Characterisation and ontogeny of natural killer cells in Xenopus laevis

• Main Author: Stewart, Rebecca
• Published: Durham University 2002
• Subjects: 597; Cytoxicity
• Online Access: http://ethos.bl.uk/OrderDetails.do?uin=uk.bl.ethos.252589

The initial aim of the work described in this Thesis was to investigate the lymphoid organ distribution, phenotype and function of the lymphocyte population identified by candidate anti-Xenopus natural killer (NK) cell monoclonal antibodies (mAb's). Since removal of the thymus gland early in larval life (thymectomy) results in the eradication of T-cells and subsequent increase in the proportion of candidate NK cells, thymectomised (Tx) Xenopus were integral in the study of this subset of lymphocytes. Phenotypic and functional studies respectively demonstrated that mAb-defined candidate NK cells do not belong to the B- or T-cell lineage and display cytotoxic activity towards MHC class-Ia-deficient tumour target cells, strengthening the contention that these cells represent the NK subset in Xenopus.

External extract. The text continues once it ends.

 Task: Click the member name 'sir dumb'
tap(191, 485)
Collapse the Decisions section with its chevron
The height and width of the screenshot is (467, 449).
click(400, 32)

The ontogeny of NK cells was investigated in relation to the emergence of the NK cell inhibitory ligand, MHC class-L Splenic NK cells were found to emerge in 6-7 week-old larvae (stage 56-58), which is ≈5 weeks after T- and B-cells become detectable, and some 2 weeks after MHC-Ia is first detected. However, these cells do not appear to be functionally competent until 6 months of age. The expression and ontogeny of recently cloned β2m (the molecule essential for MHC class-I expression) was also briefly investigated. β2m (both RNA and protein) was detectable in all adult tissues and cell lines, even class-I-deficient tumour cells; β2m transcripts were found in 5 week-old larvae that lack MHC class-I. The emergence of NK antigen on a population of T-cells following in vitro stimulation of splenocytes with PMA and calcium ionophore presented the opportunity to biochemically characterise (through immunoprecipitation) the mAb-defined NK antigen. Proteins precipitated using the anti-NK mAb were either surface labelled with biotin, or metabolically labelled with (^35)S. Both techniques resulted in the detection of a protein 55kDa in size.